STARS was designed to meet the needs of local community members who are struggling to access medical services because they don’t drive.

“We realized that many folks in our community were simply not availing themselves of medical services and becoming increasingly isolated,” shares AFSC Board President Toni Landis.

Before STARS, getting to the dentist in Sisters, or to Bend for a test, was a daunting task. Working with Landis under the AFSC umbrella, a team of volunteers created a FREE ride-sharing program grounded in person-to-person connection. On the surface, STARS looks similar to Lyft or Uber: users schedule a ride aided by software. But in practice, every contact point connects human to human and relies on an all-volunteer team. Passengers schedule a ride by calling a volunteer dispatcher. After the dispatcher enters their information into the software program, an email is sent to a pool of volunteer drivers. The available driver then calls the passenger to make a one-on-one connection ahead of their ride.

For now, the free service is only focused on medical rides, but AFSC hopes to see it expand over time, to help community members participate in local events, shop for groceries, or meet other needs as they arise. STARS officially launched on March 1, and they currently have 20 trained volunteers. Landis estimates they will need a pool of at least 25 drivers and 7-10 dispatchers to be able to provide consistent service.

Looking ahead, AFSC would like to expand their outreach to be more diverse and inclusive, with a focus on collaboration with younger community members and business owners.

“What’s good for a senior crossing the road also works for a young mom with a stroller!” says Landis, emphasizing AFSC’s commitment to finding solutions that make Sisters Country more livable for all ages. AFSC’s seven board members each share this commitment but have different passions and areas of focus.
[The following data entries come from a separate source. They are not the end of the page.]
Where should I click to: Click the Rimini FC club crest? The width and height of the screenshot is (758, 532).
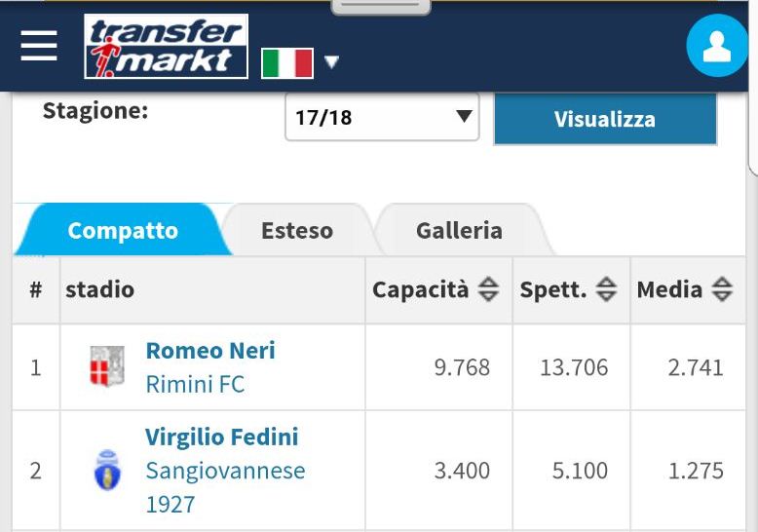point(107,366)
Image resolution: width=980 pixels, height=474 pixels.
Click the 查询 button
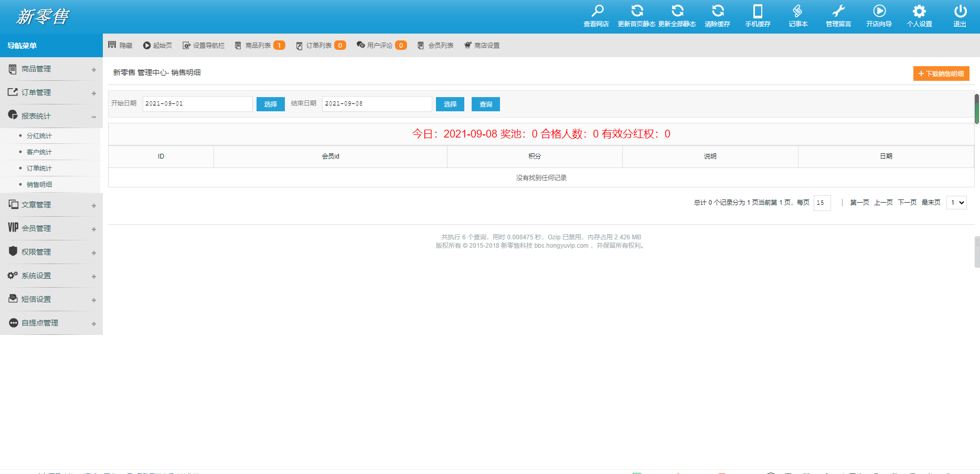(x=485, y=104)
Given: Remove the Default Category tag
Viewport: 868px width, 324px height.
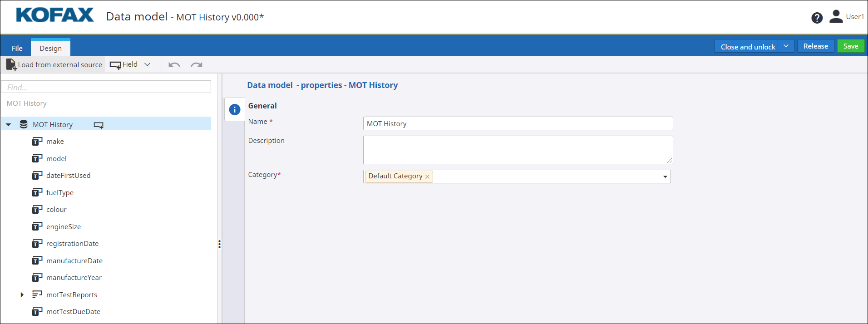Looking at the screenshot, I should click(x=427, y=177).
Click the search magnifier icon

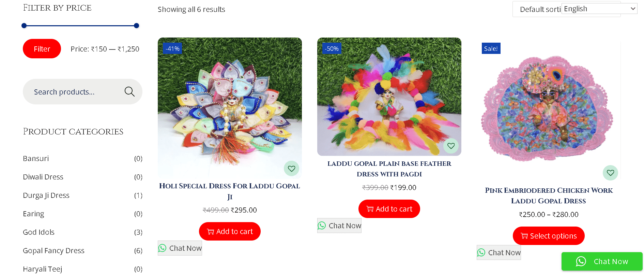click(x=129, y=91)
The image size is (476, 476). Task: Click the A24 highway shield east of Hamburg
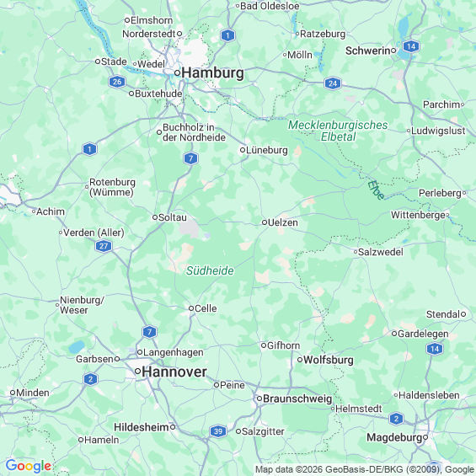pyautogui.click(x=333, y=83)
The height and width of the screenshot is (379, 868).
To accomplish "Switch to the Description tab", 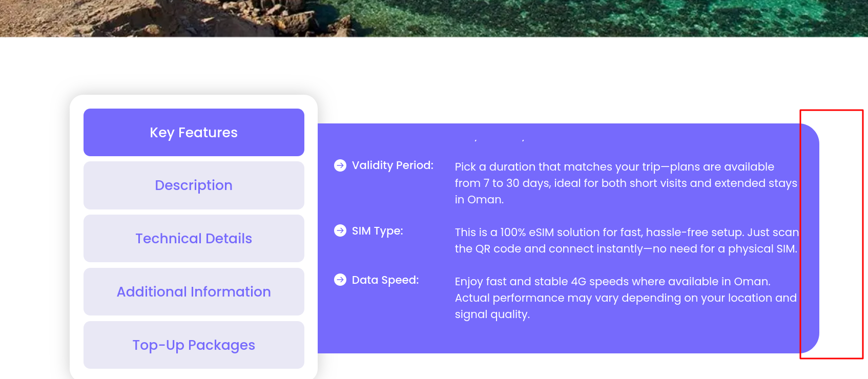I will coord(194,185).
Defined under the 8 domains of the Age Friendly framework, these include outdoor spaces and buildings, social participation, respect and social inclusion, work and civic engagement, communication and information, community and health services, and housing — in addition to transportation.

“We’re working to expand our outreach via social media, and would love to have help with how to do this better. We would also like to hear from the community: How are we doing? Do you see a need that needs to be met?” asks Landis.

AFSC is also working collaboratively with other local organizations on additional vision strategies. Landis says they are especially excited about participating in the development of a multi-purpose community center where all ages can gather together.

“Turns out, our mission fits really well with the vision!” says Landis, “If you give people an opportunity to help, they will find a way.”